Mikesplaining: Why do people respect George Carlin?

Mikesplaining: Why do people respect George Carlin?

I have a serious question, and, dead serious, I’m not deliberately trying to provoke. 
Why do people respect George Carlin? -Brett F., Alberta

Carlin was the observational comic who set the mold for so many of today’s comics. Like this: “Honesty may be the best policy, but it’s important to remember that apparently, by elimination, dishonesty is the second-best policy. ” or “In America, anyone can become president. That’s the problem.” Not the absolutely most brilliant observations ever, nor the funniest. But enough of each for people to really appreciate it. His funny cynical twist was pretty ingenious at times.

“Don Ho can sign autographs 3.4 times faster than Efrem Zimbalist Jr.” In a post-Seinfeld world, this kind of off-kilter observation, which you have to think about for a second to get, doesn’t seem as hilarious as it did when nobody had heard anything like it before. And he summed up the mores of the counterculture extremely pithily, e.g. “If it requires a uniform, it’s a worthless endeavor.” “I never fucked a ten, but one night, I fucked five twos.” “Property is theft. Nobody ‘owns’ anything. When you die, it all stays here.”

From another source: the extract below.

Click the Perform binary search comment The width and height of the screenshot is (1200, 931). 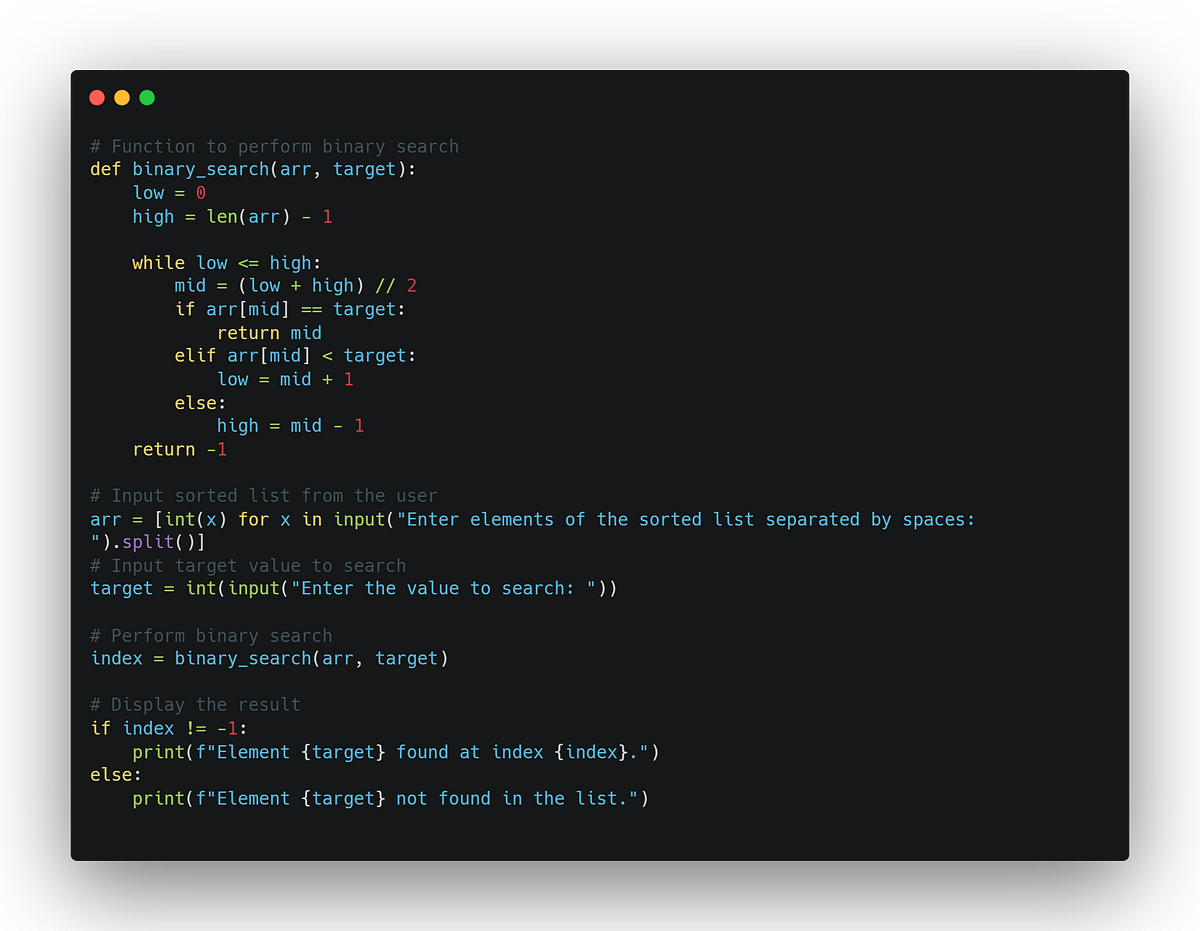(209, 635)
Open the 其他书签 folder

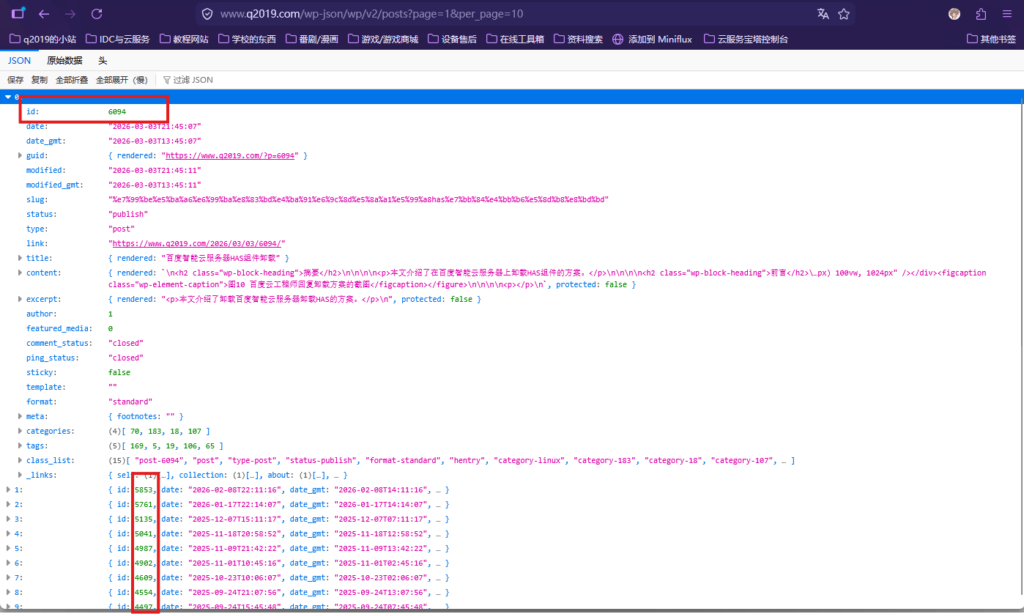pyautogui.click(x=994, y=38)
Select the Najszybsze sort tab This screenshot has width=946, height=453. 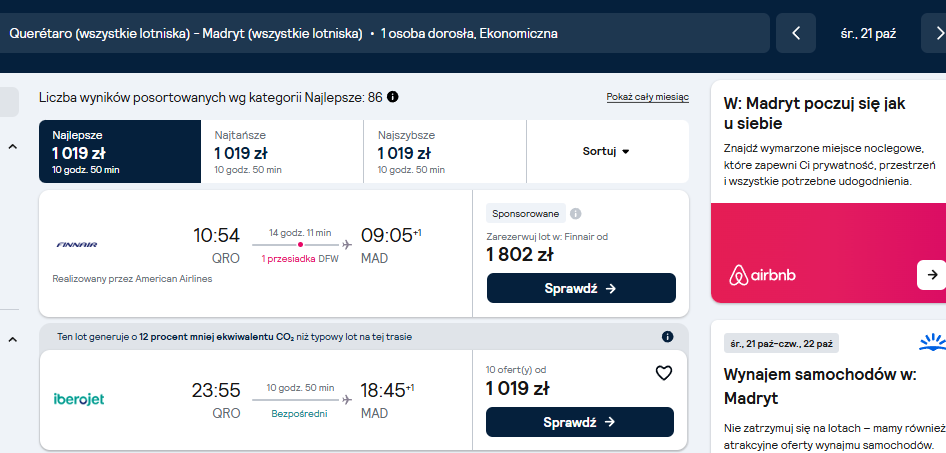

I think he was the first mainstream comedian (Lenny Bruce being the first comedian, full stop) who a lot of people left his performances saying, “Hey, that guy was right.” Before him (and Bruce), you had Milton Berle and those guys. Totally different thing, they were entertainers, innocuous, not contentious social commentators. You might say Carlin restored comedy to it’s rightful job of challenging the status quo (and if you take issue with that description, think of the role of the court jesters in the middle ages, who were the only ones who could speak truth to the king. People think they’re being pithy by observing that we get our entertainment from news and our news from comedians nowadays, but truthfully, I think this is closer to how comedy has functioned throughout history than otherwise.)

Plus, I think the “Seven Dirty Words” sketch pretty much sealed Carlin’s legacy all by itself, because it was so transgressive for the time. I really think that’s the one that made him. Don’t forget, it was only 10 years earlier that Lenny Bruce was arrested for saying the word “cocksucker” on stage in one case, and for “schmuck” in another. You may not recall, a case stemming from a radio broadcast of the “Seven Dirty Words” sketch went all the way to the Supreme Court in the 70s, setting legal precedent that’s still in effect.

So any way you slice it, for better or worse, Carlin had a social impact that went beyond stand-up comedy.

BTW though I respect Carlin a great deal, I actually don’t find his stuff that funny myself. His very best stuff was great, but he was really inconsistent.

Also, must add: Lenny Bruce, not always the funniest guy, but a personal idol of mine. More than almost anyone else I revere, I think I could have been good friends with that guy.